Ils se séparent dès qu’il n’en est plus ainsi. Cette théorie repose sur l’analyse
du Prix Nobel Ronald Coase (1937) sur la nature de la firme. Les Pères
fondateurs de l’Union Européenne après tout avançaient un argument de ce
type : « pris ensemble, les États Européens se feraient moins la
guerre que pris séparément».
Les
gains attendus d’une union de deux États (ou de deux entreprises), proviennent
essentiellement : 1) des économies d’échelle ou d’envergure dans la
production de biens ou services dits « publics » qu’ils
offrent aux citoyens dont le coût, pour une technologie donnée, diminue avec la taille de la population et/ou
la distance ; 2) de la spécialisation économique induite par des différences
de productivité et des économies de
coûts de transaction que permet la suppression des barrières étatiques
entre les pays de l’union. Les coûts de produire pris ensemble plutôt que pris
séparément prennent racines dans le mode gouvernance (c’est-à-dire la structure
de contrôle, pour les États il s’agira de la forme du régime politique :
démocratie parlementaire ou présidentielle, autocratie, Monarchies, Monarchies
parlementaires), le partage des gains de l’union (transferts entre membres de
l’union des gains de l’union) et de la congruence des préférences sur les buts
poursuivis par l’union (homogénéité ou hétérogénéité des préférences des
partenaires à cette union). Ce raisonnement peut être appliqué à l’union
européenne ou à la zone monétaire qu’est l’Euro. Mais il peut s’appliquer aux
régions françaises.
L’autre
idée, celle de Friedman, Buchanan/Flair, ou Alesina/ Spolaore, est de regarder l’État
d’une façon plus réaliste. En effet, il y a une différence fondamentale
entre un État et une firme. Les échanges entre les propriétaires d’une firme,
les actionnaires et les consommateurs reposent sur un consentement révélé par
l’achat ou une vente de titres de propriété sur des biens ou services Les échanges entre un État et les habitants
qui vivent sous son autorité reposent sur l’extraction d’une rente (un impôt)

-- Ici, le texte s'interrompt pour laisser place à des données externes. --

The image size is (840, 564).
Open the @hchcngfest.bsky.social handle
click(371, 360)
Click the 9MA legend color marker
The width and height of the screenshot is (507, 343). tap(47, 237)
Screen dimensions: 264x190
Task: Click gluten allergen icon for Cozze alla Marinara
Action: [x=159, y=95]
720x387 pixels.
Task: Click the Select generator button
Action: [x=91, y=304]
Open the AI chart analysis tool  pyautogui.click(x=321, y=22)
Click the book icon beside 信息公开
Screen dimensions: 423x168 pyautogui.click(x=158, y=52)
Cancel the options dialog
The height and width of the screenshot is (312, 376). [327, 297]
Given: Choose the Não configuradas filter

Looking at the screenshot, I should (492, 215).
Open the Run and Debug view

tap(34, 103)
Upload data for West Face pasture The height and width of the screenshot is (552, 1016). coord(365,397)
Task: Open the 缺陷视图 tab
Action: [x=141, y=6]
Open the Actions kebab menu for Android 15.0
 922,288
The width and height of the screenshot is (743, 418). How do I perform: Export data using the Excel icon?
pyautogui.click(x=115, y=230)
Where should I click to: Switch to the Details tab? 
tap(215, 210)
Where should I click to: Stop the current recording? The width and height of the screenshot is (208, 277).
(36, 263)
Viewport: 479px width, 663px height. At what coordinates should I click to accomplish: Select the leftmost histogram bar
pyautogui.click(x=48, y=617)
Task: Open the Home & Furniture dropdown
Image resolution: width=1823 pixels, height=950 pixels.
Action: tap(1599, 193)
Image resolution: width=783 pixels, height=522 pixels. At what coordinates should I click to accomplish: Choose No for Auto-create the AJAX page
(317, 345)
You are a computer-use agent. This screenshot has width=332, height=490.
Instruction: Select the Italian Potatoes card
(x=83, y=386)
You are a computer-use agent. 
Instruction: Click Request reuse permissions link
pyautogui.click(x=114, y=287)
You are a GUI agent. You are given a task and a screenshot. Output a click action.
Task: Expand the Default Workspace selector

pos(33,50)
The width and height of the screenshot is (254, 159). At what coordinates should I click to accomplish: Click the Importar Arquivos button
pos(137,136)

et l’usage de la force ou de sa menace par une faction politique, disposant temporairement [8] de son monopole.
L’extraction de cette rente sur des richesses acquises légitimement par le
travail des habitants peut être plus ou moins consentie en fonction de la
structure de gouvernance de l’État. Les gains attendus de l’extraction de
l’impôt dépendent de la taille du pays et de la productivité de ses habitants.
Ces gains sont limités par le coût d’entretien du monopole de la coercition et
le coût du prélèvement de l’impôt lui-même. Ces deux visions
permettent d’organiser le débat sur l’indépendance d’une région qui voudrait
faire sécession d’un État Nation et de mieux comprendre les soubresauts de
notre monde contemporain.
Le déclin des structures hiérarchiques des
États Nations : fragmentation, fédéralisme et ou sécession
Commençons
par la première interprétation. Pris ensemble l’Ecosse, l’Angleterre, le Pays
de Galles, l’Irlande du Nord, la Flandres et les pays Bas produisent-ils plus
de richesses pris ensemble que pris séparément ? Du coté des gains nos
auteurs notent les économies d’échelle ou d’envergure [9] liées à la
production de certains types de biens dits publics comme la défense, la
justice, le droit, la langue, les réseaux routiers ou ferroviaires, les
communications, l’éducation, la protection sociale ou la santé. Plus la taille
du territoire de l’union est grande en superficie, plus la production de ces
biens profiterait des économies d’échelle et d’envergure[2].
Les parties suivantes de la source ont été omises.